Chaque matin, la traversée du Rhône par le pont de Loyettes (Ain) est une épreuve : « la route est très souvent embouteillée », illustre un habitant venu à Bourgoin-Jallieu (Isère) pour une réunion sur le projet de réacteurs nucléaires EPR2 au Bugey (Ain), mardi 25 mars.
L'ouvrage, traversé par 13 000 véhicules par jour, peine à absorber le trafic routier entre chaque rive. Tout comme son voisin, le pont de Lagnieu (14 000 véhicules quotidiens), à 18 kilomètres en amont, qui n'est quant à lui pas adapté aux convois exceptionnels, pourtant nombreux dans ce bassin industriel situé à une quarantaine de kilomètres de Lyon, entre le Rhône, l'Ain et l'Isère.
Désormais, l'arrivée du projet EPR2 interroge, inquiète, autant qu'il galvanise. En parallèle, il ouvre des opportunités en matière d'aménagement du territoire entre deux départements (l'Ain et l'Isère) qui, jusqu'alors, portaient chacun leur propre vision. Avec, pour principaux liens administratifs entre les rives du Rhône, la gestion du transport scolaire et des collèges.

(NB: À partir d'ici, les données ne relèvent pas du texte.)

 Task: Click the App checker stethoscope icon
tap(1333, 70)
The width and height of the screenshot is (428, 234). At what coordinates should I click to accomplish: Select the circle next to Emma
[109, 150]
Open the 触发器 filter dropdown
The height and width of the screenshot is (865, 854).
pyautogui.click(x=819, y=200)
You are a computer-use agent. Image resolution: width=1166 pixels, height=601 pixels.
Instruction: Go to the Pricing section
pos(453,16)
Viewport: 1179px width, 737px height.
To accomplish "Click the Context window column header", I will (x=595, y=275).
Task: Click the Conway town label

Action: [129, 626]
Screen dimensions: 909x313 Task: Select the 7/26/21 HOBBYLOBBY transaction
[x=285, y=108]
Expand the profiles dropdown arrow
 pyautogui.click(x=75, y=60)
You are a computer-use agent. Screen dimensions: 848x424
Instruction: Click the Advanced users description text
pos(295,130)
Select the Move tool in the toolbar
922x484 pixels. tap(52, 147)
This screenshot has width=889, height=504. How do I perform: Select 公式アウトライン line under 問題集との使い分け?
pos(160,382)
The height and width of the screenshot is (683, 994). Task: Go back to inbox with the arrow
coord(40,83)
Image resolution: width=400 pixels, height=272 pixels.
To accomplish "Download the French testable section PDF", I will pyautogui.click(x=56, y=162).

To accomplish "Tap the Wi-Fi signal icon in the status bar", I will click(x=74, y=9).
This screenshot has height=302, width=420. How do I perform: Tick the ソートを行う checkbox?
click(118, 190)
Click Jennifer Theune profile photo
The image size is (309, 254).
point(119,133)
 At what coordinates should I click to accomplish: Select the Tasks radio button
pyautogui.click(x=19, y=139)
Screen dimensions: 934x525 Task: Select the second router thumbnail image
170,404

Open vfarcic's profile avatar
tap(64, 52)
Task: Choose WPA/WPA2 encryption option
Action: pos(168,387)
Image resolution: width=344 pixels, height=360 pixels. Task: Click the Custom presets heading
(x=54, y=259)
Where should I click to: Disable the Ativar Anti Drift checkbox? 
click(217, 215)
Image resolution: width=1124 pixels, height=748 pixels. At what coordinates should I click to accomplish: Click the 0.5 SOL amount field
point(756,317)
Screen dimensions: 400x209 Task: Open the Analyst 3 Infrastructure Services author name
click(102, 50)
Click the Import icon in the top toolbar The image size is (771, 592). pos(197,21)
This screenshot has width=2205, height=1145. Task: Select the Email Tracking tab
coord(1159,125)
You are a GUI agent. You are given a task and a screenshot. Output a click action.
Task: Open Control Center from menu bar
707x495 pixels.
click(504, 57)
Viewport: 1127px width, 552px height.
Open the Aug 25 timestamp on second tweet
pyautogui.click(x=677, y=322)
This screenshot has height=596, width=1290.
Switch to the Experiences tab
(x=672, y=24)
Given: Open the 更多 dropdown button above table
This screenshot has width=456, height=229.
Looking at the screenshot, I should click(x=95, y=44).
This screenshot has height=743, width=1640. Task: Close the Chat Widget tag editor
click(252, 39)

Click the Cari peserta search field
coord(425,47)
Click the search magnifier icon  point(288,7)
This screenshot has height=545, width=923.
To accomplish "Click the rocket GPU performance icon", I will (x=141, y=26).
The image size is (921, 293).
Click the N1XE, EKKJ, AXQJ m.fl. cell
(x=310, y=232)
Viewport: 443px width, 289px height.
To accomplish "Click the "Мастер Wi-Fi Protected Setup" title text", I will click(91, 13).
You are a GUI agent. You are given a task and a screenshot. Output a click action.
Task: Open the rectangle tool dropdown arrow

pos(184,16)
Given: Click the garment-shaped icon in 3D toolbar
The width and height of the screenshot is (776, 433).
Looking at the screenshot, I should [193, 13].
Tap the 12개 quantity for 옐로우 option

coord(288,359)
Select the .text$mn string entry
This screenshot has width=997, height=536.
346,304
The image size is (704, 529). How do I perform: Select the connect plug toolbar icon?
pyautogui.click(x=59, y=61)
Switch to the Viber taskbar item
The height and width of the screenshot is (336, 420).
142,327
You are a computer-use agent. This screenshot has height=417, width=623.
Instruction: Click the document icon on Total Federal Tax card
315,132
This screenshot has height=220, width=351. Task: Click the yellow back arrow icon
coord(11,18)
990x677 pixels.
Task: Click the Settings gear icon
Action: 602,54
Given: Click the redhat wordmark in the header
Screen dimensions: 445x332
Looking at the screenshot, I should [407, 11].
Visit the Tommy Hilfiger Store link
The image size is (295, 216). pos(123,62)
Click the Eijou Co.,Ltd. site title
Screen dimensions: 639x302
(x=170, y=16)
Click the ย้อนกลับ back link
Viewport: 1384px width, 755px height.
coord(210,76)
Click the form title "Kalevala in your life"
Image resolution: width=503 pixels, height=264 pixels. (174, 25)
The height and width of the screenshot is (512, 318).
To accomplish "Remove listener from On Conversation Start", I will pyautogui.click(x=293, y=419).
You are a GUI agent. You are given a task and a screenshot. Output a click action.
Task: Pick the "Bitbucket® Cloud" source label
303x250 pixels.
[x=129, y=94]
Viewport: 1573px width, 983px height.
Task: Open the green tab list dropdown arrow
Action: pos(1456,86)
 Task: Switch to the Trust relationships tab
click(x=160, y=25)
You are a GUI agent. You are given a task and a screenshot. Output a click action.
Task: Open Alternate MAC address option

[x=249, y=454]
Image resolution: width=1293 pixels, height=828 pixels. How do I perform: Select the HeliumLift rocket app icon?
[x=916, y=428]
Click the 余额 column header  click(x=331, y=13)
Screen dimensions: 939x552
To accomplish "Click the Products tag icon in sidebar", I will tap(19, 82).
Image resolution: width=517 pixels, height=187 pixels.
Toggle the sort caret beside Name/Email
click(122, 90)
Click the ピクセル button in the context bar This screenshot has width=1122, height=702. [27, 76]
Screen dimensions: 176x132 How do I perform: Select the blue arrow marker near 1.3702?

Comme nous l'a confié Jean-Yves Brenier, président de la communauté de communes des Balcons du Dauphiné (Isère) en janvier dernier : « Ces deux territoires ont été construits pour ne pas se parler tant que ça. Ils n'ont pas assez l'habitude de travailler ensemble ». Un nouveau pont porterait donc également une charge hautement symbolique. « Il faut que ce projet nous rapproche. »
Dans les cartons des deux Conseils départementaux, le « nouveau franchissement sur le Rhône » promet en effet de décongestionner le trafic, dans un bassin d'emplois qui gagnera naturellement près de 18 500 nouveaux habitants d'ici 2042 autour de la centrale nucléaire du Bugey selon une étude de l'Agence d'urbanisme de Lyon. Cela, sans le projet des nouveaux réacteurs nucléaires annoncés par Emmanuel Macron en 2022, qui devraient amener 8 000 salariés au pic du chantier dans les années 2030.